The ONE organ responsible for high blood pressure.
Benefits of Drinking Water for High Blood Pressure
Blood pressure is the measurement of the force the heart applies against artery walls as it propels blood to the body. Healthcare providers use two numbers to measure your blood pressure; a normal reading, for example, is 120/80mm Hg.
The top number (120) shows the pressure in blood vessels when the heart is beating, and it’s called systolic pressure. The bottom number (80) measures diastolic pressure, the force of blood in the arteries while the heart is relaxed between beats.
High blood pressure is when blood flow through the arteries is higher than usual. The other name for this is hypertension. Normal pressure is usually 120/80 and below, while high blood pressure is 130/80, marking stage I of the condition.
Stage II high blood pressure is 140/90 or higher. Anything more than 180/110 is abnormally high and requires immediate medical treatment.
The higher your blood pressure is, the higher your risk of having other health problems like heart attack, heart disease, and stroke.

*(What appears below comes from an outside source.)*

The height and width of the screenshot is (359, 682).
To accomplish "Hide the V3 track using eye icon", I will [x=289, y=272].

What to know about drinking water for high blood pressure
If you struggle with high blood pressure, the chances are that you have been looking for ways to lower it. There’s no single solution to lowering your blood pressure, nor is there a cure.
Still, you can make lifestyle changes to bring your blood pressure down. Something as simple as keeping yourself hydrated by drinking six to eight glasses of water every day improves blood pressure.

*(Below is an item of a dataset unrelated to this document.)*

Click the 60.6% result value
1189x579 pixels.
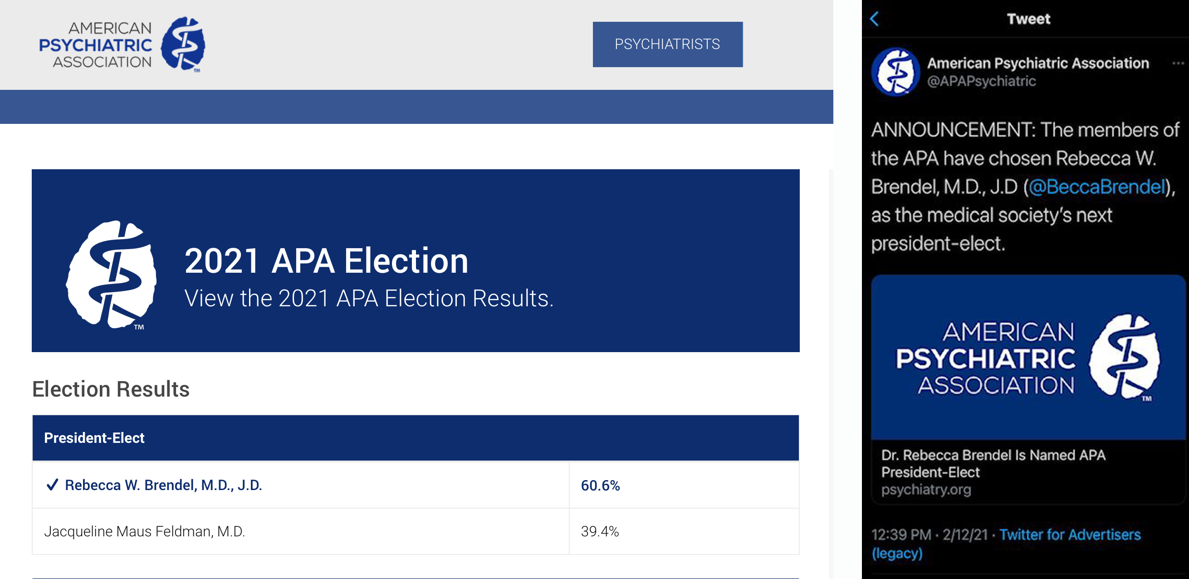point(600,485)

Water makes up 73% of the human heart,¹ so no other liquid is better at controlling blood pressure. Studies show that adding minerals like calcium and magnesium to your drinking water can further enhance its impact on lowering blood pressure.
If you find it hard to drink enough water, consider trying:
Sugar-free sparkling water
Water infused with lemon, cucumber, or fruit slices
Smoothies made with vegetables and fruits
Decaffeinated herbal tea
Potential benefits of drinking water for high blood pressure
When your body doesn’t get enough water, it becomes dehydrated. Dehydration makes blood thicker because of reduced water content. It causes your blood pressure to spike up or down.
While research on the link between dehydration and high blood pressure needs additional studies, lack of water in the body can lead to vasopressin secretion. High vasopressin amounts cause the blood vessels to constrict, leading to increased blood pressure.
Vasopressin is a hormone the body secretes when a high amount of sodium is in the blood. In other cases, the body secretes the hormone when blood volume is low. Both conditions can occur when you lose too much fluid. In response, the kidneys reabsorb water when you’re dehydrated instead of passing it as urine.
Drinking plenty of water to keep your cells and organs hydrated may reduce the risk of vasopressin secretion, decreasing the risk of high blood pressure. But how much water should you drink each day?
In general, you should take six to eight glasses of water each day. However, your daily fluid intake recommendations depend on several factors, including:
Overall health condition
Whether pregnant or breastfeeding
Other proven natural remedies for lowering high blood pressure
High blood pressure is usually a long-term medical condition with little or no symptoms. However, your doctor will likely put you on medication to lower blood pressure upon diagnosis.
Medication for hypertension comes in many forms, each having benefits and risks that you should carefully weigh with the help of your healthcare provider.
Besides medication, the most effective treatment for high blood pressure often starts with lifestyle changes. Some recommended changes include the following:
Aim for a healthy weight
Being obese or overweight is a risk to your blood pressure. Consult your doctor about your body mass index (BMI) to determine how much you should weigh relevant to your height.
Generally, you need to burn the same number of calories as you consume to maintain a healthy weight.
Try to commit to at least 30 minutes of exercise every day. Simple swimming or walking activities can lower high blood pressure with time. Set goals for safe and effective exercise, but first, speak with your doctor for advice suitable to your circumstances.
Unmanaged stress is a driving factor for high blood pressure. Constantly being in stressful situations puts your body in a fight-or-flight mode, causing the heart to beat faster and the blood vessels to constrict. Practicing yoga and mindfulness can help reduce stress.
Eat a healthy diet
Ensure you incorporate fruits, vegetables, whole grains, and lean proteins in your diet. Consider taking some apple cider vinegar daily to help reduce high blood pressure.
Many scientific studies² recommend taking 1–2 tablespoons of apple cider vinegar mixed with a glass of water. You can also add a small amount of honey or molasses.
Cut down on salt and alcohol intake
Alcohol and salt don’t mix well with high blood pressure. Avoid them whenever possible or reduce the amount you consume.
Smoking puts you at a higher risk of high blood pressure, stroke, heart disease, and other health problems. Kicking this habit will benefit your overall health.
There is no single solution to reducing high blood pressure. In addition to drinking more water every day, you need to adopt several lifestyle changes and maintain an active routine. It’s also crucial to keep taking your medication and see your doctor regularly to monitor your blood pressure.